The tunnel was built without ventilation shafts and so became hazardous for crews on slower trains. Due to greasy rails on the line going up from Ingrow East railway station, a train could take almost ten minutes to clear Lees Moor Tunnel. Even experienced crews told how they used to lie flat on the cab of the steam engine to try and get more air to breathe.

In 1887, it was suggested that the northern portal would be useful as the position of a junction for a new railway over the moors to Colne. The projected railway would head westwards past Cross Roads and would use overbridges and viaducts to cross the Worth Valley Railway at a 90-degree angle before going on through Stanbury and Trawden and down into Colne. The Great Northern were favoured for this project as their railway climbed so high out of the Worth Valley as opposed to the Midland line which stayed on the valley floor.

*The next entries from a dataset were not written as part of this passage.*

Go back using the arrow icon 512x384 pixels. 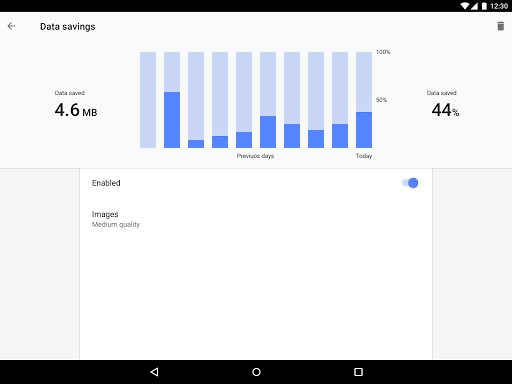coord(11,26)
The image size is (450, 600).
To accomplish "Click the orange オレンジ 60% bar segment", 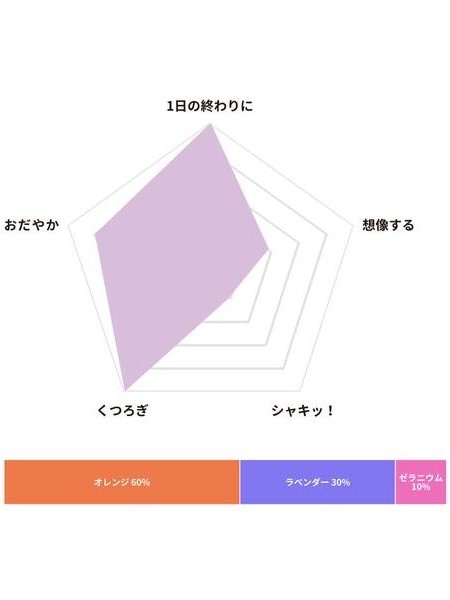I will pos(122,482).
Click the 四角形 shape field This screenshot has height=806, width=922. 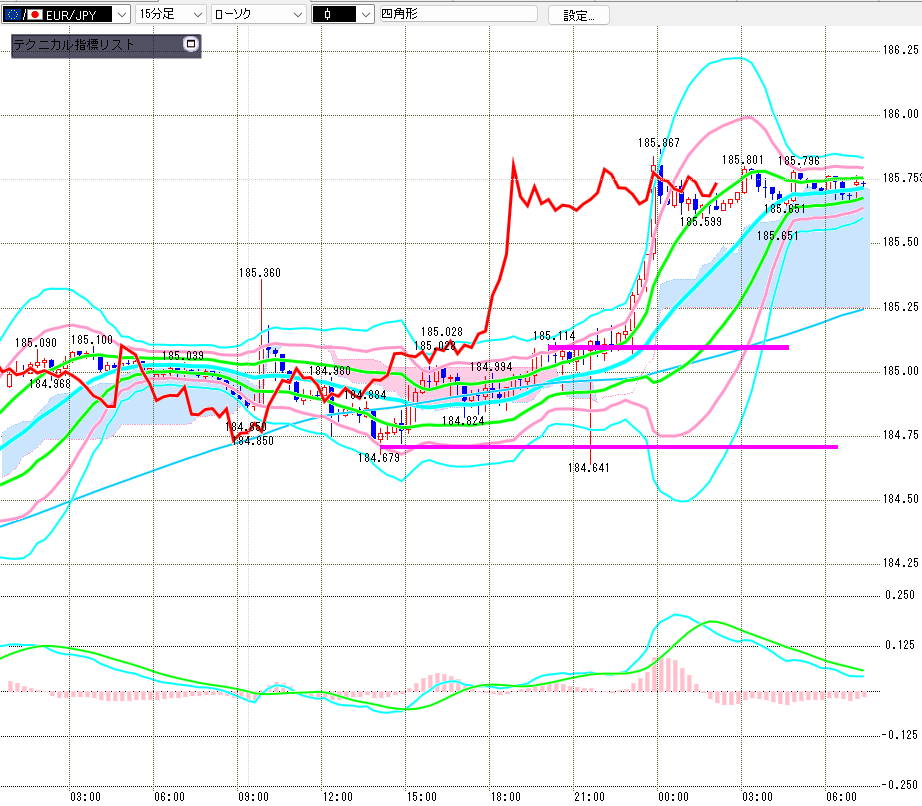click(x=459, y=14)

A decapitated and horribly mutilated man's body was found in the tunnel near to the Cross Roads portal in March 1891 by a platelayer. It was estimated that his age was around 37 and that a train had caused his injuries rather than by other means as his body was still warm.

On 24 April 1942, a 50 year old platelayer was killed by a train as it exited the northern portal. Thomas B Lambert was with two other men on a maintenance schedule when the accident occurred.

==Closure==
The entire line from Queensbury to Keighley was closed to passengers in May 1955 with closure to goods traffic in May 1956. After closure, the tunnel at Lees Moor was used by British Rail and staff from St Bartholomew's Hospital in London to test for smoke emissions from both diesel and steam locomotives. The tests were in relation to cancer and the inside of the tunnel and the lack of ventilation shafts helped to keep the smoke lingering for advanced measuring. Two BR Class 20 diesel locomotives and an A3 Pacific, 60081 'Shotover' were provided for the testing.

The lines around Cullingworth, including those through Lees Moor Tunnel, were also used for brake testing on Diesel Multiple Units that were then being deployed by British Rail. This led to speculation that the line was to be re-opened, which was unfounded. The tracks were finally removed in 1963.

After closure, the eastern portal was bricked up and the northern portal was gated so that the tunnel could be used for caravan and motorhome storage. The roof of the tunnel had to be lined with polythene sheeting as no ventilation shafts were present in the construction resulting in a heavy moisture atmosphere.